El feminismo moderno y las pequeñas cosas necesarias
La palabra feminista es incómoda, y lo es porque describe no sólo un movimiento político, sino también una perspectiva sobre la cultura en que vivimos y, sobre todo, la férrea estructura social que sostiene a nuestra época. De manera que ser feminista— o declarase como tal, sin medias tintas ni tampoco matices al respecto — conlleva un riesgo. O, mejor dicho, un enfrentamiento directo con la percepción de lo femenino contemporáneo, sus implicaciones y limitaciones históricas. El feminismo evade cualquier explicación sencilla y se sustrae de cualquier análisis que desmenuce sus objetivos es un esquema de valores. En otras palabras, se trata de una reflexión evidente y consecuente sobre lo que la mujer puede ser y lo que puede aspirar. Una visión sobre la identidad del individuo — y su percepción colectiva — aún incompleta, desprovista de elementos esenciales y lo que es aún peor, de profundidad.

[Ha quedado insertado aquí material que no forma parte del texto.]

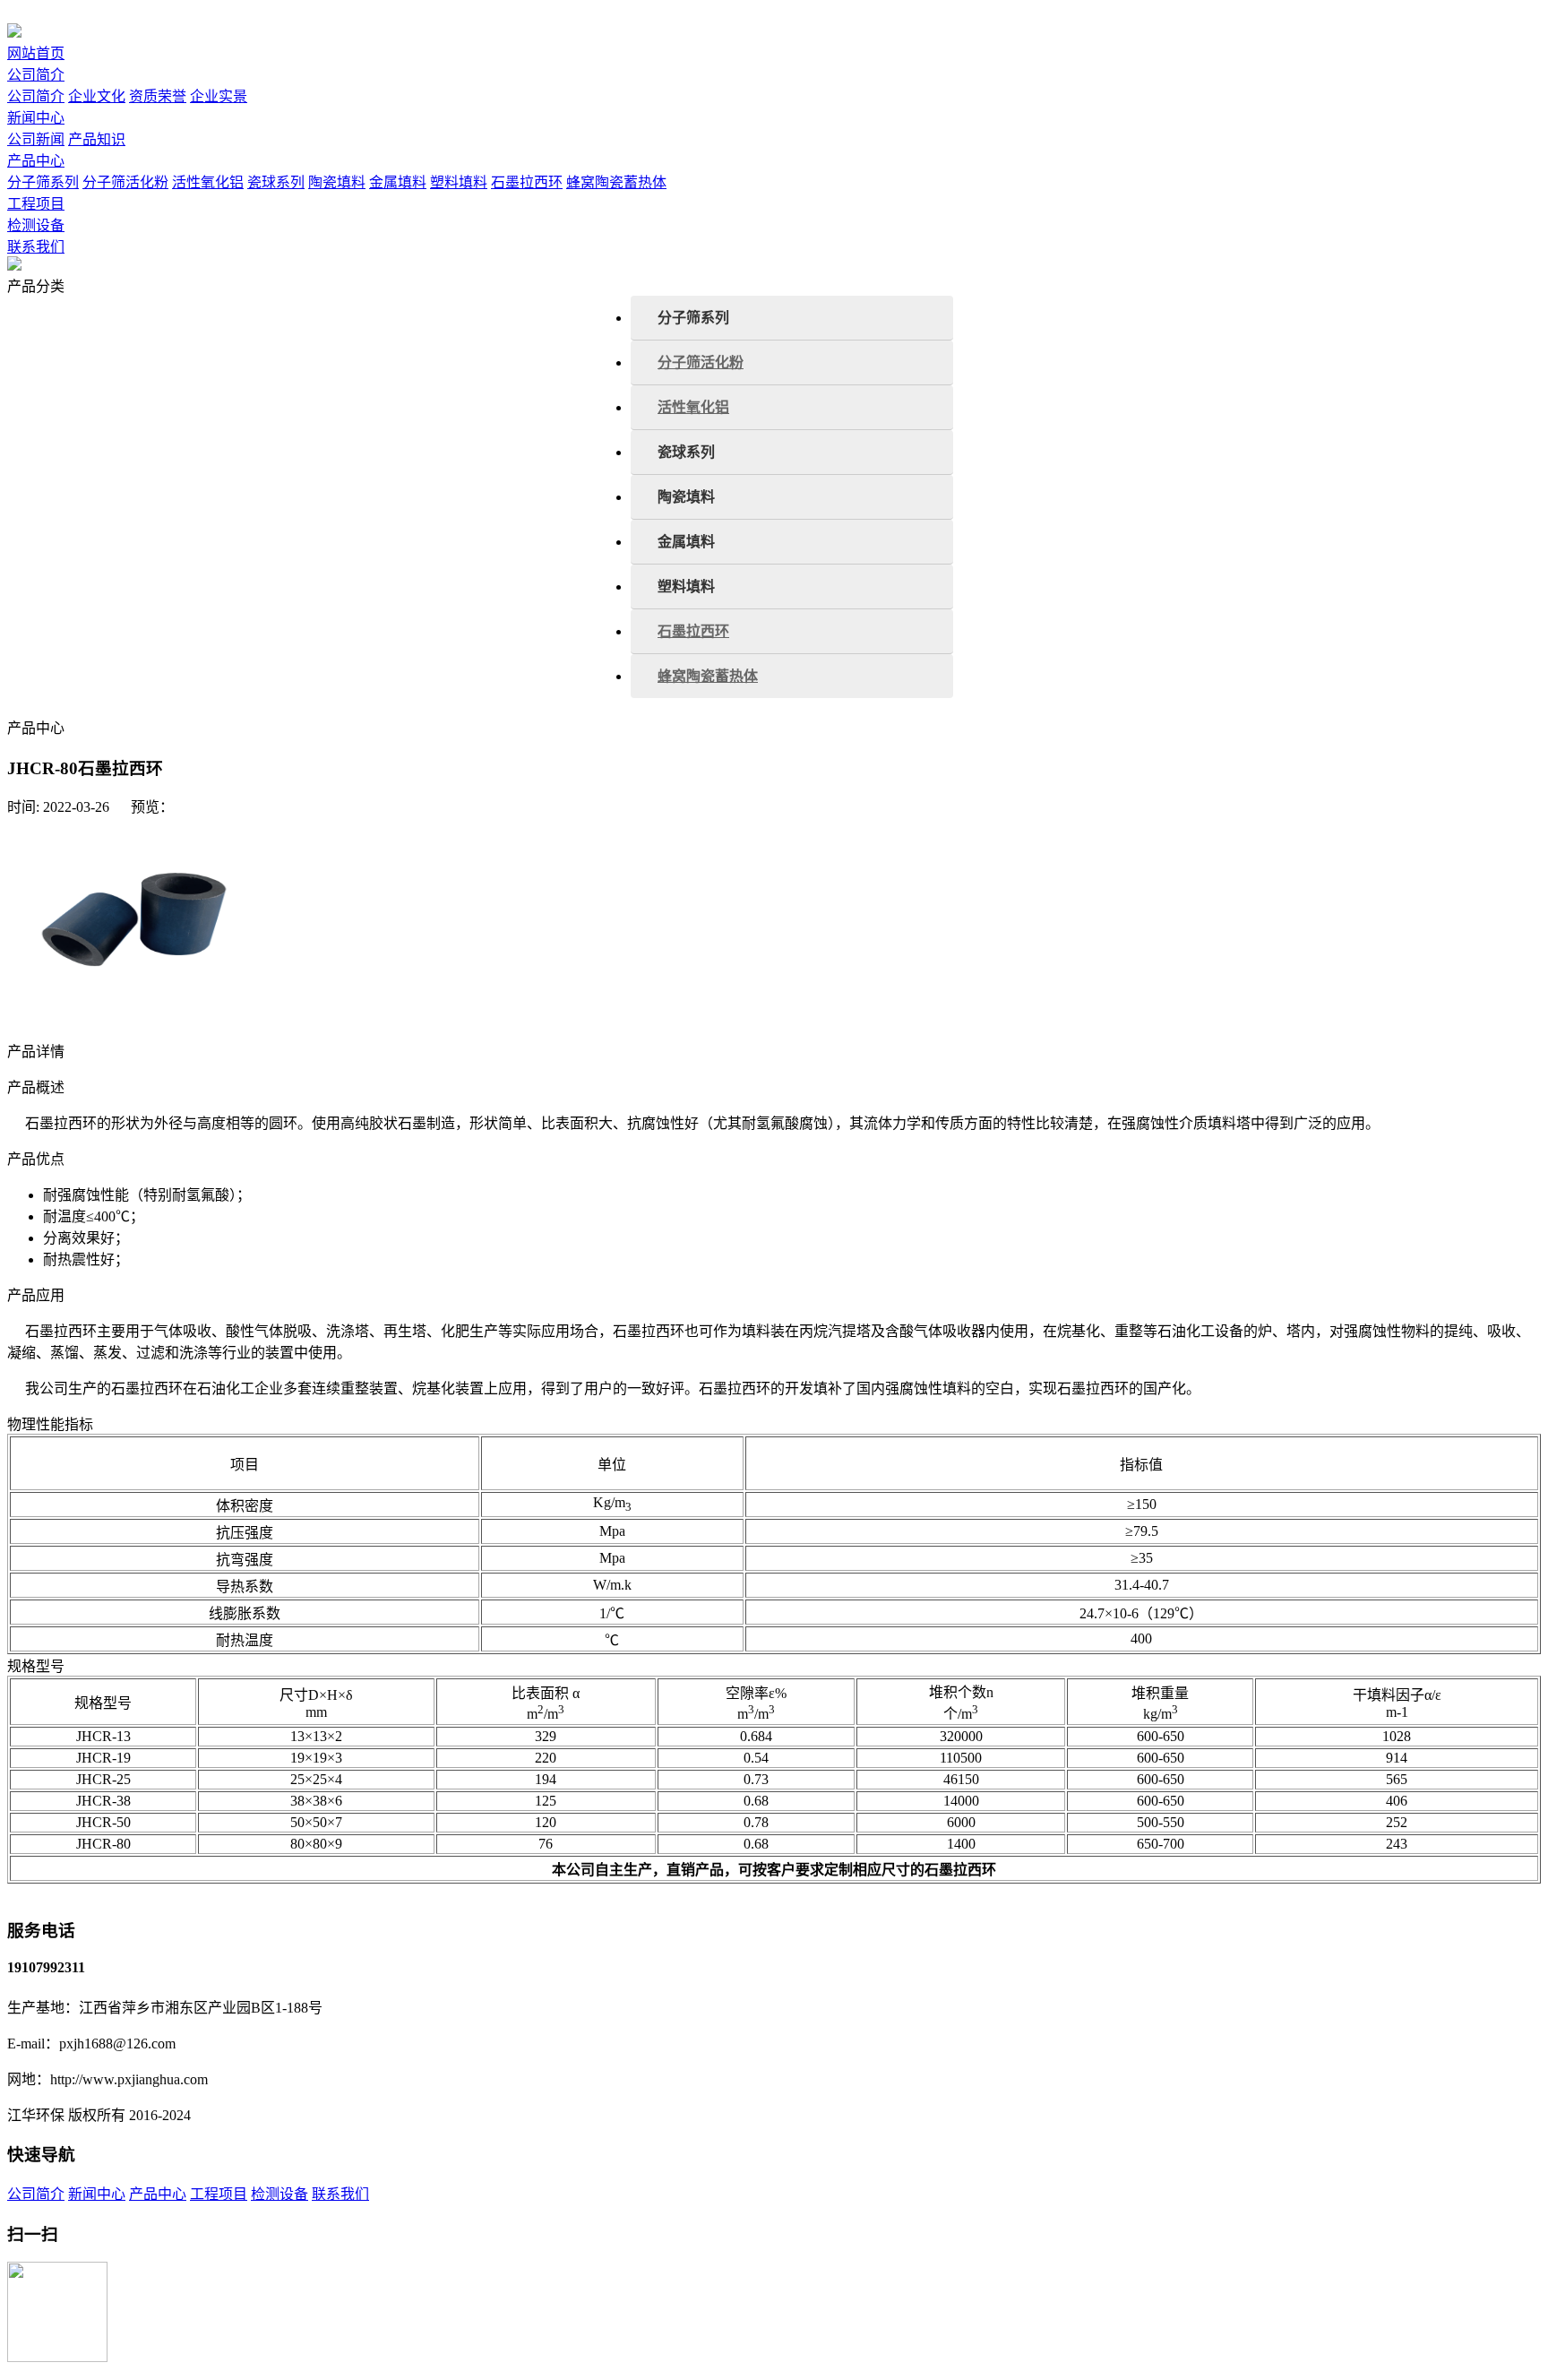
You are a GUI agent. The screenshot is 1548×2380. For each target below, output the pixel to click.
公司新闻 (35, 139)
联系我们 (35, 246)
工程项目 (35, 203)
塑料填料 (458, 182)
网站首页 (35, 53)
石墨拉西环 (527, 182)
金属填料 (397, 182)
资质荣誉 (157, 96)
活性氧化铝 (208, 182)
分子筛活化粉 (125, 182)
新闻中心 (35, 117)
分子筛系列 (43, 182)
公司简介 (35, 74)
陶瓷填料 (337, 182)
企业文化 (96, 96)
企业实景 (218, 96)
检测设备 (35, 225)
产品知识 (96, 139)
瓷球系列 (276, 182)
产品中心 (35, 160)
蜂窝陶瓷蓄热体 (616, 182)
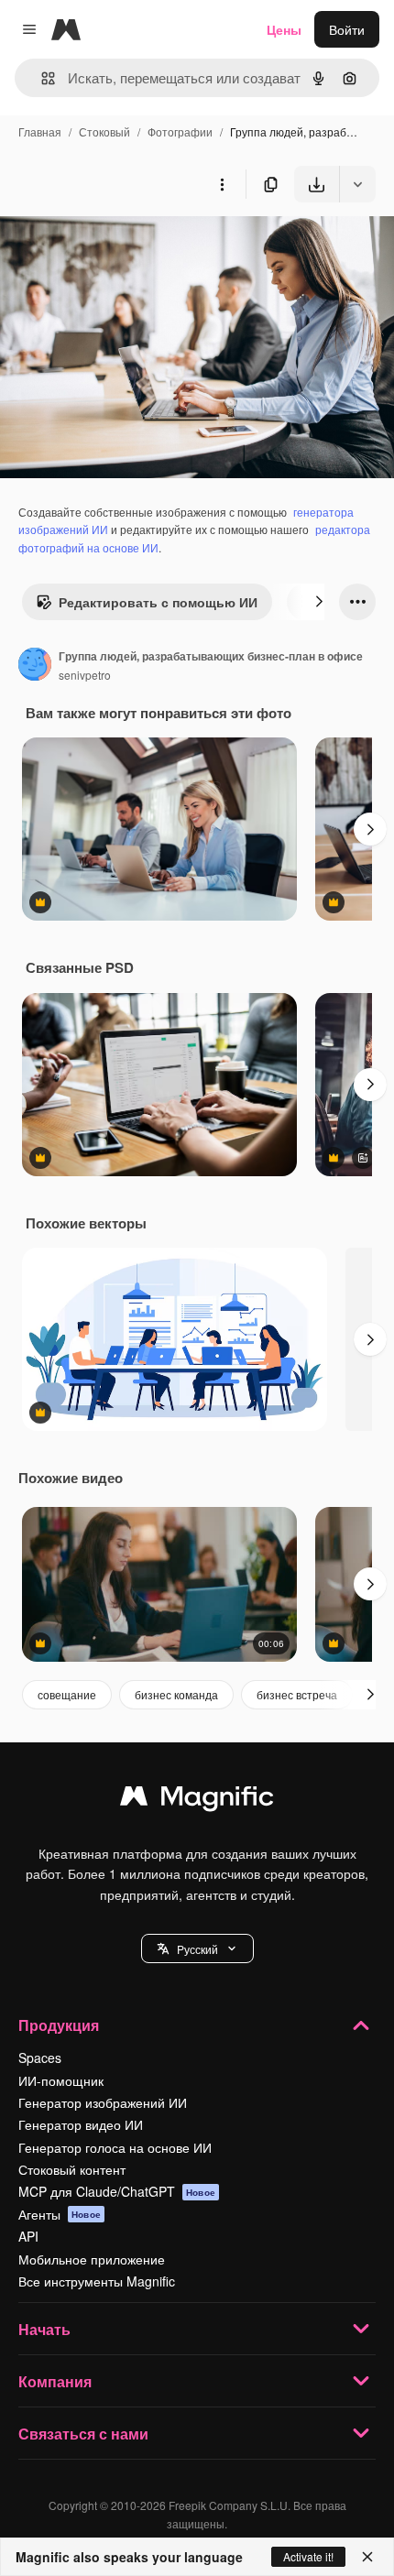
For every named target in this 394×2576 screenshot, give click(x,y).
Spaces (39, 2057)
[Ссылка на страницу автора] (34, 666)
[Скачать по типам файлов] (357, 184)
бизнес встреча (297, 1694)
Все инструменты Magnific (96, 2281)
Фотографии (180, 131)
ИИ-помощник (61, 2080)
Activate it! (308, 2556)
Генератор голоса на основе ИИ (115, 2147)
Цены (284, 29)
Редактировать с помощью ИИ (158, 602)
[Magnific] (197, 1800)
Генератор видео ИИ (80, 2124)
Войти (347, 29)
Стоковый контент (72, 2169)
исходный (123, 245)
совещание (67, 1694)
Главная (39, 131)
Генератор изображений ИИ (102, 2102)
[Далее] (318, 602)
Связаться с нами (83, 2433)
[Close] (367, 2557)
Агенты (59, 2214)
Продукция (58, 2025)
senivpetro (85, 674)
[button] (197, 1948)
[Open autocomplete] (41, 78)
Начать (44, 2329)
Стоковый (104, 131)
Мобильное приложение (91, 2259)
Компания (55, 2381)
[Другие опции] (221, 184)
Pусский (197, 1949)
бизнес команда (176, 1694)
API (28, 2236)
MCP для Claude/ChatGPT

Es un conocimiento que no puede olvidarse una vez que se aprende. Hace años, una de mis parejas decidió que nuestra relación no podía prosperar por mis ideas políticas. Viviendo en un país tan complejo como el mío, la idea de “política” tiene mucha relación con la identidad, e incluso con la manera de percibir tu relación con la realidad. De manera que no entendí muy bien a que se refería, hasta que me explicó que se trataba — cómo no — de mi percepción sobre los derechos de la mujer.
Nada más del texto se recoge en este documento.